In 1986 the U.S. Supreme Court handed down its Bowers v. Hardwick ruling, not only upholding the right of states to criminalize and penalize sodomy but proclaiming that the Constitution did not guarantee "a fundamental right to engage in homosexual sodomy." Then Chief Justice, Warren Burger slathered the LGBT community with further disdain in a concurring opinion citing the "ancient roots" of prohibitions against homosexual sex, referring to it an "infamous crime against nature", worse than rape, and "a crime not fit to be named." Burger expounded: "To hold that the act of homosexual sodomy is somehow protected as a fundamental right would be to cast aside millennia of moral teaching." Bowers v. Hardwick was intended to be smack-down for LGBT rights. And for a time, it was. But Bowers had an unintended effect: it didn't sit well with LGBT Americans and those around them who cared for their well-being. In the agony of the AIDS epidemic, LGBT Americans and their supporters drew together and widened their circles of support. A growing number of people now wanted to see change.
It should come as no surprise that finding a defendant that pled guilty to homosexual conduct willing to further challenge the constitutionality of the law would be difficult. The aggrieved parties would be putting their personal lives at stake, possibly risking their jobs and homes, perhaps even friends and families. Uneven and selective enforcement of the law meant most potential cases involved other issues that endangered a review of the issue on its merits alone. Arrests resulting from raids of bars and cruising spots introduced the spectre of sexual activities occurring in a public context - an obstacle that even heterosexual offenders couldn't always overcome. To litigate Texas' Homosexual Conduct law, the law would need to have been enforced in a private context, one in which the spectre of public observation was absent The arrests of John Lawrence and Tyron Gardner on the evening of September 17th, 1998 provided both the parties and circumstances that satisfied the necessary conditions to move a challenge forward.

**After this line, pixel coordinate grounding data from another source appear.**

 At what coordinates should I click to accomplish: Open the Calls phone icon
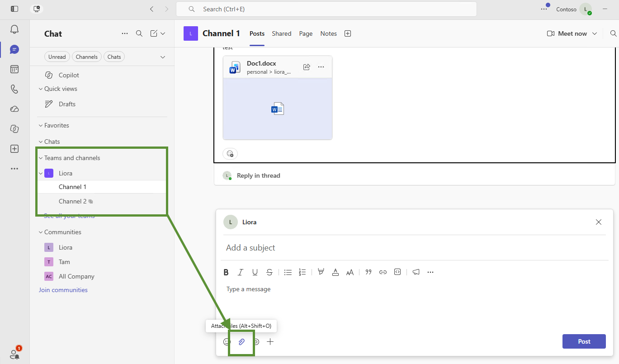(x=14, y=89)
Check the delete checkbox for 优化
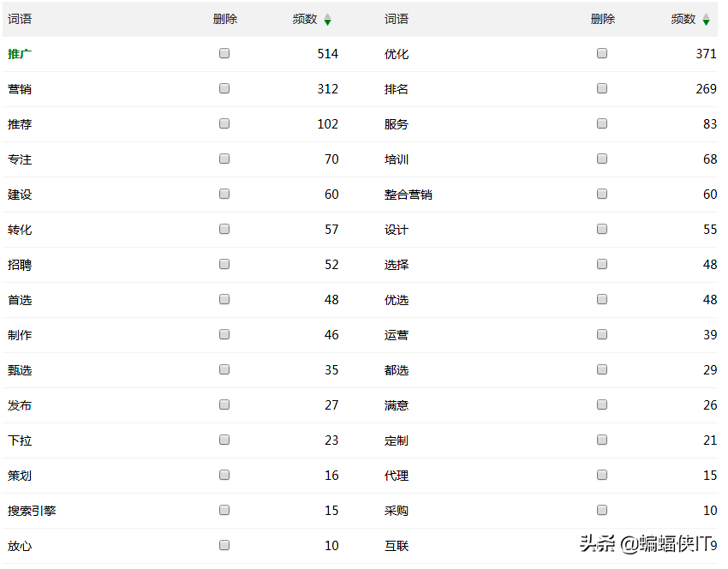The height and width of the screenshot is (569, 728). pos(602,52)
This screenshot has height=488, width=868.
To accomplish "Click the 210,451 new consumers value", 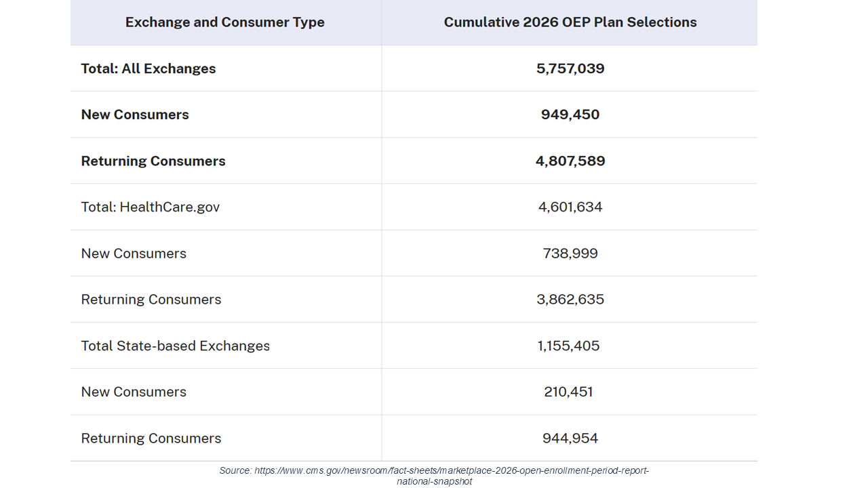I will coord(568,392).
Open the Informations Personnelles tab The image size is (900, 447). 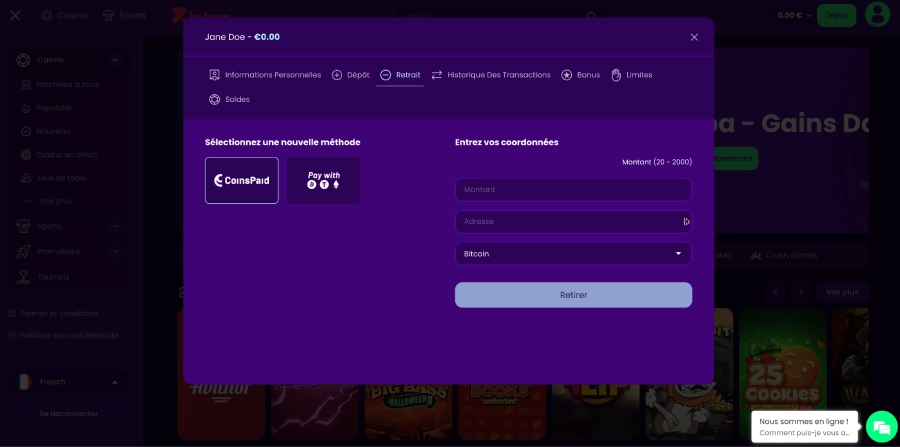pos(265,75)
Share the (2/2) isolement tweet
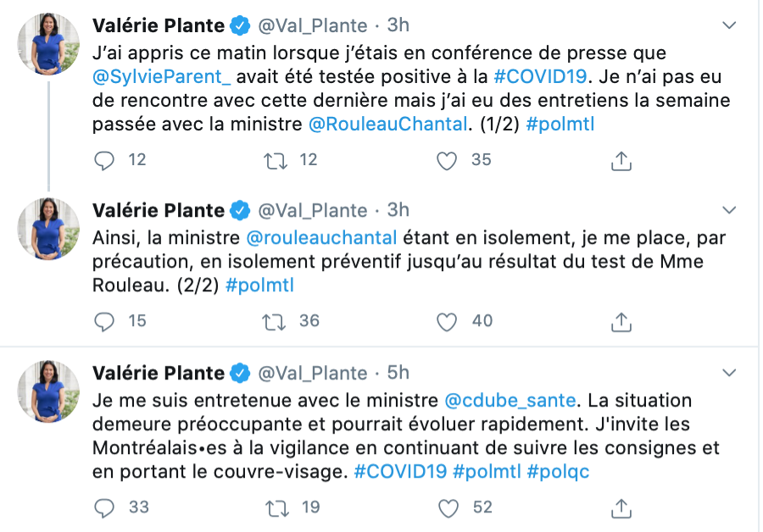The height and width of the screenshot is (532, 763). (621, 321)
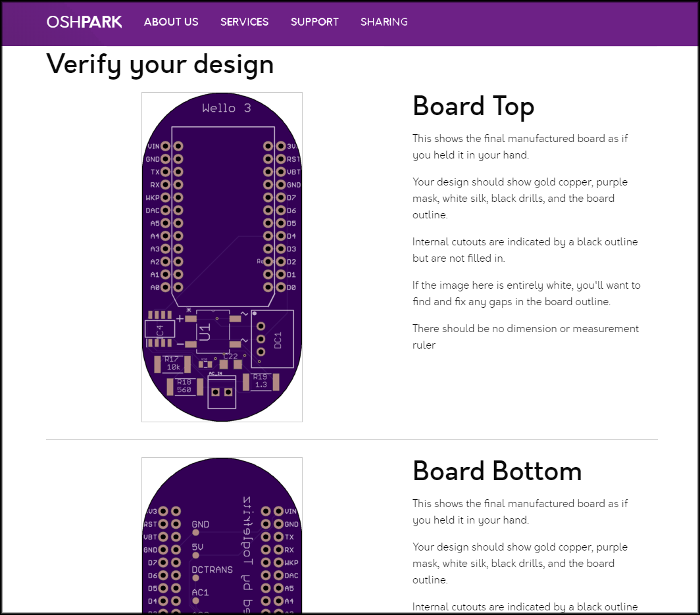Click the R17 10k resistor

[172, 364]
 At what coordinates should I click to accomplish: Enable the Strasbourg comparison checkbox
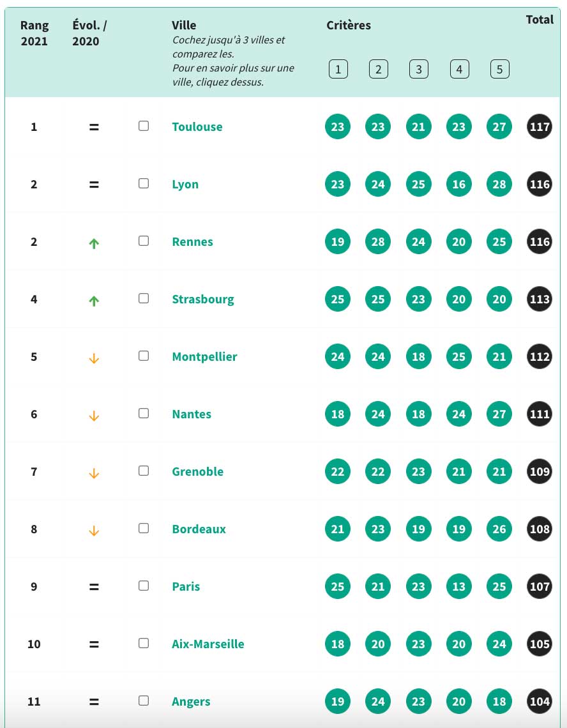coord(144,298)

Flagrant Conduct reveals much that we would otherwise never know. There were people watching, waiting, poised and ready to act. Immediately following their arrests, Lawrence and Garner had support and guidance from members of Houston's organized LGBT community. Efforts were made at the onset of the legal challenge to keep the lives of Lawrence and Garner, and the conflicting accounts of what happened that night, from becoming the focus of the case. Pleading guilty to the charges and being fined, they gained standing to challenge the law as aggrieved parties. They were kept out of the public eye as much as possible. The focus of Lawrence (and Garner's) challenge was not to be themselves, but whether Texas or any other state could intervene something as intimate and fundamental as their private sex lives. Flagrant Conduct fills in details of the events from interviews with Lawrence, Garner and the two Harris County Sheriff's Department deputies that arrested them, Quinn and Lilly. What we learn casts none of the parties in a favorable light, making it all the more important that the focus of the case was kept on the issue instead of the men involved.

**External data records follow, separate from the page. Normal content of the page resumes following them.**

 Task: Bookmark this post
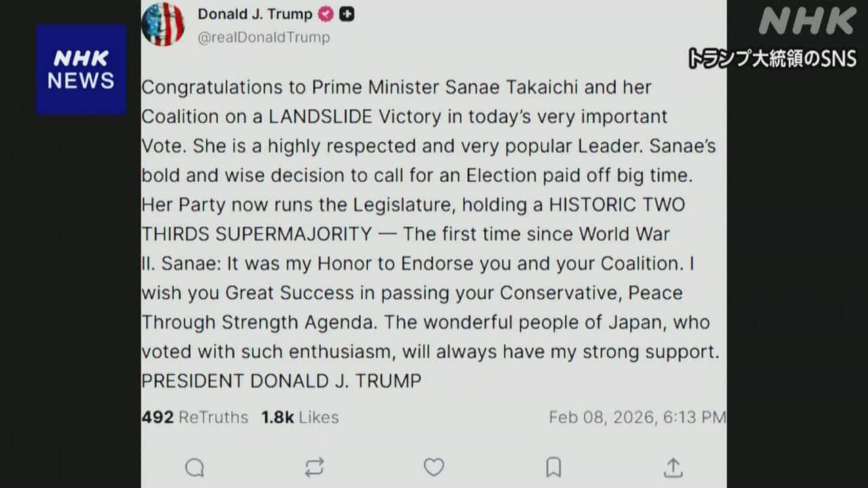coord(553,467)
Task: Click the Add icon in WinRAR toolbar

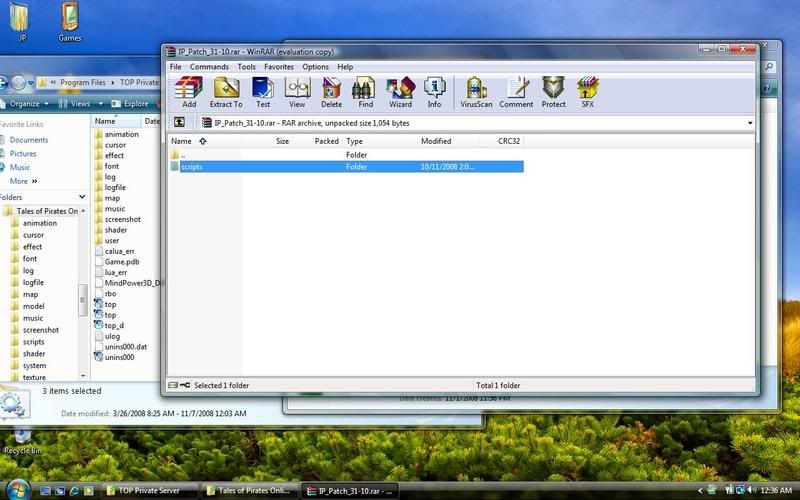Action: (x=189, y=91)
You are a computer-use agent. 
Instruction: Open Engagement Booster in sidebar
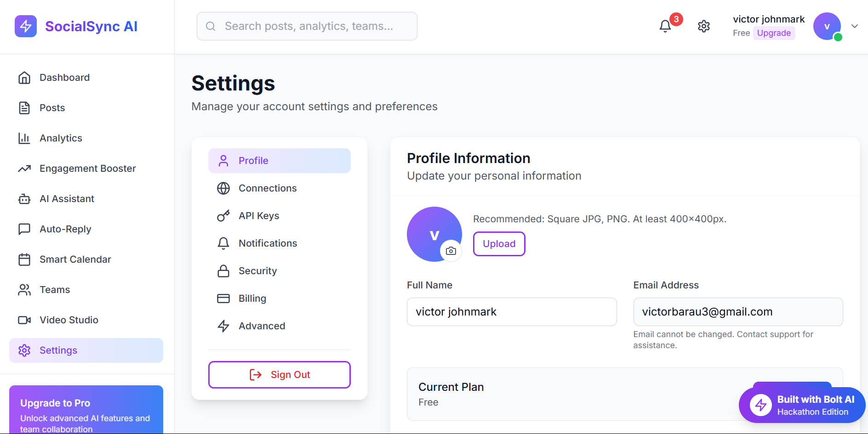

The book follows the progression of the case through the Texas state and U.S. federal court systems, analyzing the actions and strategies employed on both sides. Carpenter explores how constitutional arguments are framed and tested, revealing how some may be favored by the public but fail to convince the court. Parts of the nation had already arrived at the decision to ban discrimination on the basis of sexual orientation, but challenging such discrimination at the national level would be asking too much of the court. Carpenter takes us through the construction of the briefs supplied to the U.S. Supreme Court and the careful consideration given to their contents. At the heart of the plaintiff's arguments was that adults have "a fundamental right" to "be free from unwarranted State intrusion into their personal decisions about their preferred forms of sexual expression". Even if such a right was not conceeded, the state had "no legitimate and rational justification" for treating same-sex couples differently.

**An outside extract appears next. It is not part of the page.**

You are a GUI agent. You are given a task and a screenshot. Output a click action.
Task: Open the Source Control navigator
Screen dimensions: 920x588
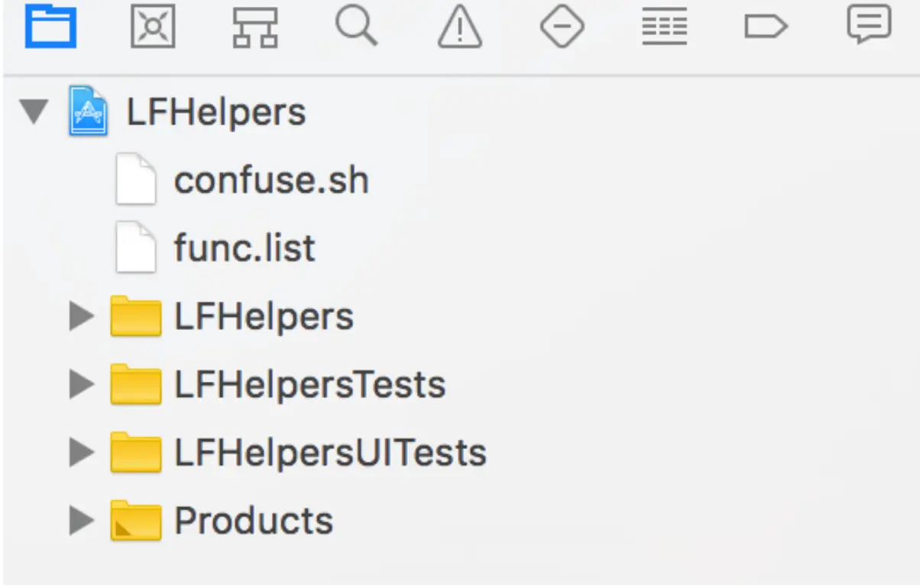(x=153, y=27)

Carpenter grants us the catharsis we deserve by recounting the oral arguments and questions posed by the justices. Justice Scalia's funny vulgar attempt to reduce the issue before the court to a sex act by referencing the repeal of "flagpole-sitting" laws is presented not just for humor, but to underscore how it was used to denigrate and ridicule the case for LGBT Americans. A gay man and former clerk to Justice Lewis Powell (the swing vote in Bowers v. Hardwick who later regretted his decision), Paul Smith politely countered Scalia's subterfuge and focused his attention on addressing the concerns of the justices who hadn't already decided their vote. Carpenter contrasts the preparedness of the plaintiffs against the lackluster defense presented by Harris County D. A., Chuck Rosenthal, who decided to argue the case himself at the 11th hour. A muddled, Bower's driven defense of Texas' Homosexual Conduct law, the case for the State of Texas relied on the court's prior animus to rule in their favor. Carpenter closes his recounting of the oral arguments and sets the stage for Justice Anthony Kennedy's majority opinion by revealing that in a hour of arguments the terms "anal sex" and "oral sex" had not been mentioned once.
In writing a review of Flagrant Conduct, it is impossible to convey the commitment to detail and respect with which the Lawrence v. Texas story is told. In our media hungry age, we follow things in small pieces of available information. Dale Carpenter's book picks up those threads and weaves together a tapestry for everyone to understand this important milestone in LGBT history.
In a segment exposing the shennanigans of Politifact, Rachel Maddow reported that Martina Navratilova was "fact-checked" recently on her assertion that it is currently legal in 29 U.S. states to fire an employee on the basis of their sexual orientation. What Martina said is actually true - there are no laws in 29 states that prevent an employer from firing an employee because they are or the employer believes them to be homosexual. Even after 10 years of being nationally legal, it seems like we might still need that law on the books . . . huh, Mom?